Simon McTavish

Personal information
- Born: July 19, 1996 (age 29) Oakville, Ontario

Sport
- Sport: Kayaking

Medal record
Men's canoe sprint
Representing Canada
Pan American Games
| Gold medal – first place | 2023 Santiago | K2 500 m |
| Silver medal – second place | 2023 Santiago | K4 500 m |
Representing Australia
World University Canoe Sprint Championships
| Gold medal – first place | 2018 Szolnok | K1 500 m |
| Bronze medal – third place | 2018 Szolnok | K1 200 m |

= Simon McTavish (canoeist) =

Canadian sprint kayaker

Simon McTavish (born July 19, 1996) is a Canadian male sprint kayaker. Born in Oakville, Ontario, Simon McTavish moved with his family to Sydney, Australia where he began paddling in 2011 at the age of 14. He represented Australia for 7 years from 2012 to 2018 on Olympic Hopes, Junior, U23 and Senior Teams. After successful international results in 2018, winning medals for Australia at the U23 World Championships and the FISU World University Games, the opportunity presented itself to return home to Canada and Simon jumped at it.

In 2019, at the conclusion of his Project Management Degree at the University of Sydney, Simon moved back to Canada and secured his spot on the Canadian National Team in May at the Olympic Basin in Montreal, Canada, winning the k1 1000m and the k4 500m races. In 2019 he qualified an Olympic quota spot for Canada at the World Championships in Szeged, Hungary with his teammates Mark de Jonge, Pierre Luc Poulin, and Nicholas Matveev in the K4 500m. Simon went on to fulfil his dream of competing for Canada at the 2020 Olympic Games in Tokyo, taking place in August 2021 due to the COVID-19 pandemic.

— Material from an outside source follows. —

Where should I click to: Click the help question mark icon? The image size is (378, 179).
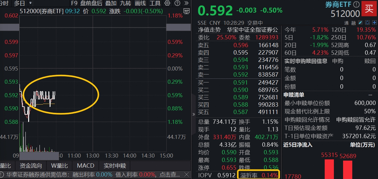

Since moving to Canada Simon has represented the Mississauga Canoe Club domestically earning 11 National Championship titles to his name. Simon currently defends the national champion title across all K1 distances in Canada.

At the 2022 World Championship taking in Dartmouth, Canada Simon placed 4th in the K1 5000m, 5th in the k4 500m, and 10th in the K2 500m races. He then went on to finish his 2022 season at the Pan American Championships with a 1st place in the K4 500m, 1st place in the k1 500m, and 2nd place in the k1 1000m races.

==Career==
In May 2021, McTavish was named to Canada's 2020 Olympic team.